Initial optimism about prospects of pro-growth reforms under new governments in Italy and Greece gave way to caution over the huge debt problems still plaguing the euro, which fell against the U.S. dollar.

Stocks have traded in tandem with the euro recently in a sign U.S. investors are taking cues from the euro zone's mushrooming debt crisis. Bouts of risk aversion have been followed by periods of relative optimism.

If you look at the reaction to events, that effect is waning, but nevertheless there is lingering effect, and there may be a little more time before ... those events move to the rearview mirror, said Bruce Zaro, chief technical strategist at Delta Global Asset Management in Boston.

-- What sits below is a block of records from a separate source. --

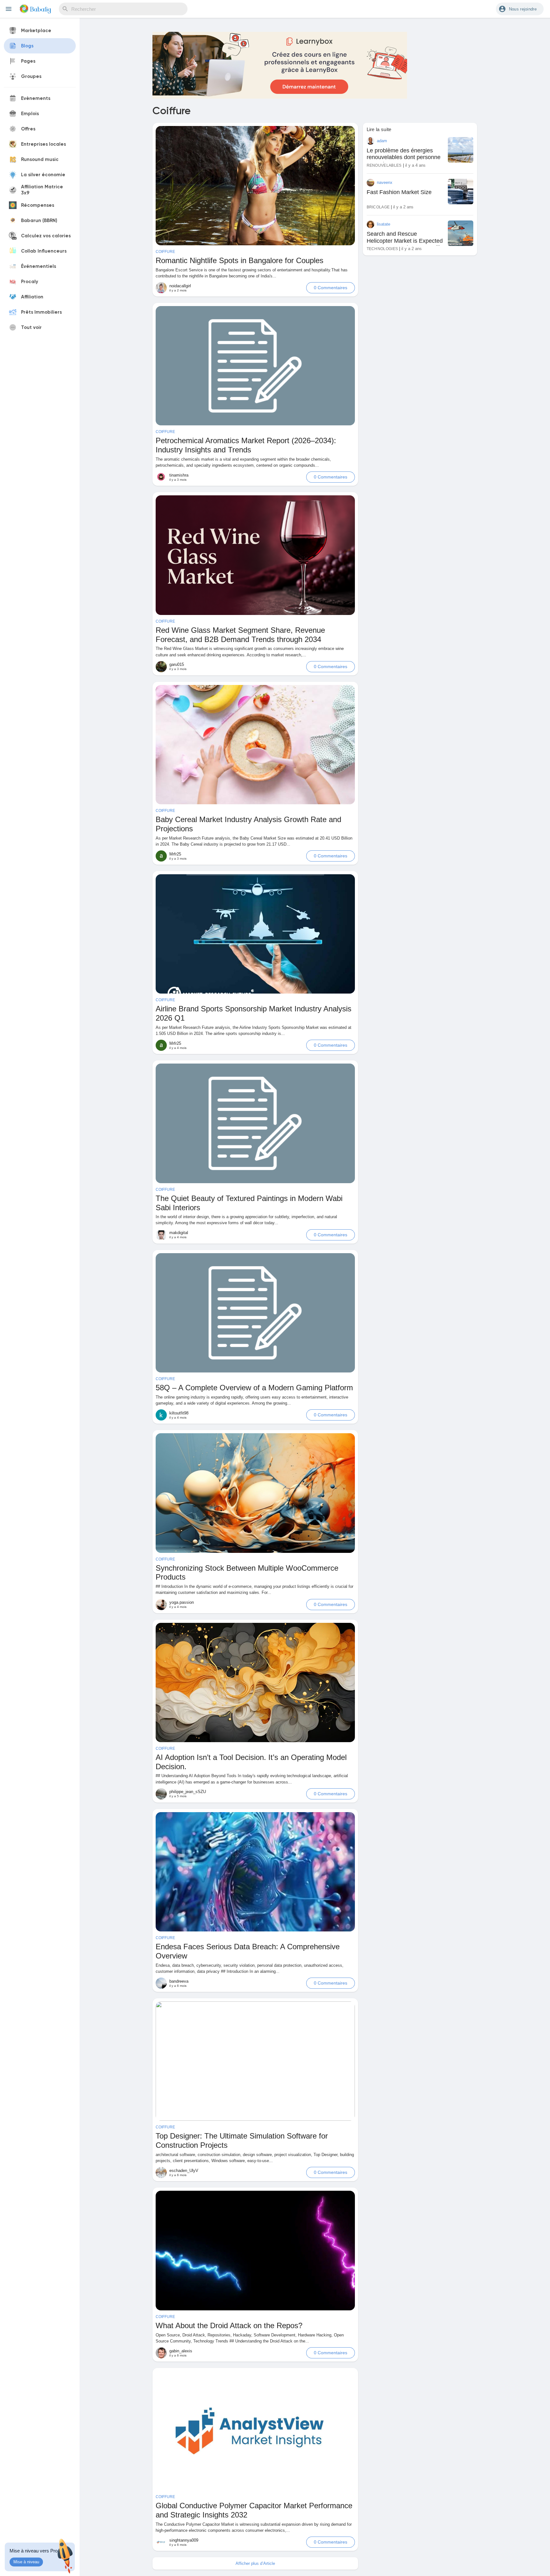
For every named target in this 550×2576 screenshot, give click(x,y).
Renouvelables (384, 165)
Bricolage (378, 207)
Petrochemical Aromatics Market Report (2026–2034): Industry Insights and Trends (246, 445)
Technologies (382, 249)
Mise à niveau (26, 2561)
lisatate (383, 224)
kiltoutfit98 (178, 1413)
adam (382, 140)
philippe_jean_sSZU (187, 1791)
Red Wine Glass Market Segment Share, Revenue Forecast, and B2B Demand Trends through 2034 (240, 635)
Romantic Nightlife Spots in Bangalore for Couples (239, 260)
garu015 (176, 664)
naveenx (384, 182)
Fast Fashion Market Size (399, 192)
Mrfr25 (175, 854)
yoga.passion (181, 1602)
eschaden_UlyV (183, 2170)
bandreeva (178, 1981)
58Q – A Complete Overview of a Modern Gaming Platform (254, 1387)
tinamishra (178, 475)
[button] (520, 9)
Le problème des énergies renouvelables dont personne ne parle (404, 157)
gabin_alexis (180, 2351)
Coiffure (165, 251)
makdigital (178, 1232)
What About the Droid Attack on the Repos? (229, 2325)
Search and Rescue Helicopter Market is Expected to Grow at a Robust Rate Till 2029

Industrial production in the euro zone fell in September, the most since early 2009, adding to fears of a sharp contraction by industry and a probable recession. Output at factories in the 17-nation group fell 2.0 percent for the month.

Financials led the decline on the S&P 500, with the S&P financial index down 2.3 percent. Bank of America shares were down 2.6 percent at $6.05.

The Dow Jones industrial average was down 98.84 points, or 0.81 percent, at 12,054.84. The Standard & Poor's 500 Index was down 13.85 points, or 1.10 percent, at 1,250.00. The Nasdaq Composite Index was down 21.92 points, or 0.82 percent, at 2,656.83.

Limiting losses on the Dow, Boeing Co shares rose 1.7 percent to $68.05 after the U.S. planemaker announced an order worth at least $18 billion and said the Middle East will need to recruit and train tens of thousands of new pilots to sustain a massive expansion in long-haul fleets.

Berkshire Hathaway's Warren Buffett said he has bought nearly $11 billion of International Business Machines Corp stock in the past eight months. IBM shares, which jumped nearly 1 percent earlier, slipped 0.1 percent at $187.25.